*What is needed:*
In the records below, reproduce exactly the lines from the one containing "The image size is (622, 355)." through the one containing "the 主力成本 legend", both included, and omit the pictures.

*Record set:*
++++++

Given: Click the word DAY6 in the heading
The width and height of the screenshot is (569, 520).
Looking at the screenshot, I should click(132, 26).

++++++

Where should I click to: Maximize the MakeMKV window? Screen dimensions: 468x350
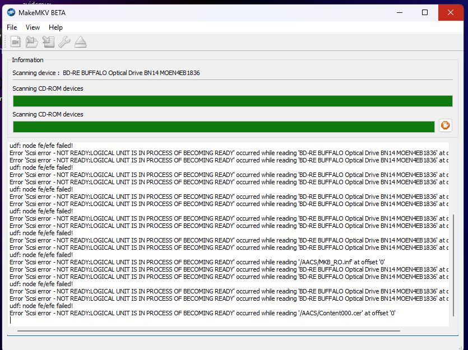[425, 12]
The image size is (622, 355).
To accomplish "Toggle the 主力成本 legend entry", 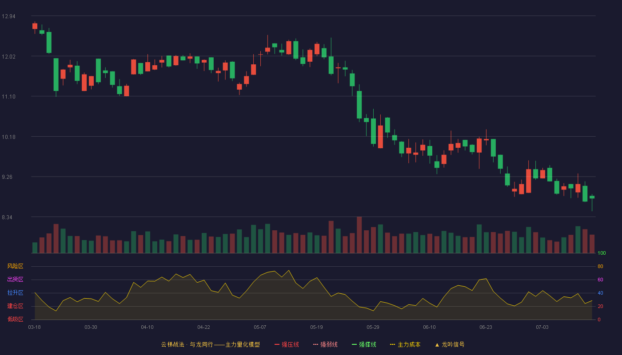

++++++

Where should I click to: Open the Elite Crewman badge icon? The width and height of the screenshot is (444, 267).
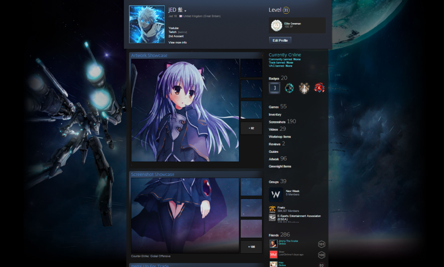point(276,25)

++++++

*Written answer:*
The image size is (622, 355).
To accomplish "Toggle the 主力成本 legend entry", 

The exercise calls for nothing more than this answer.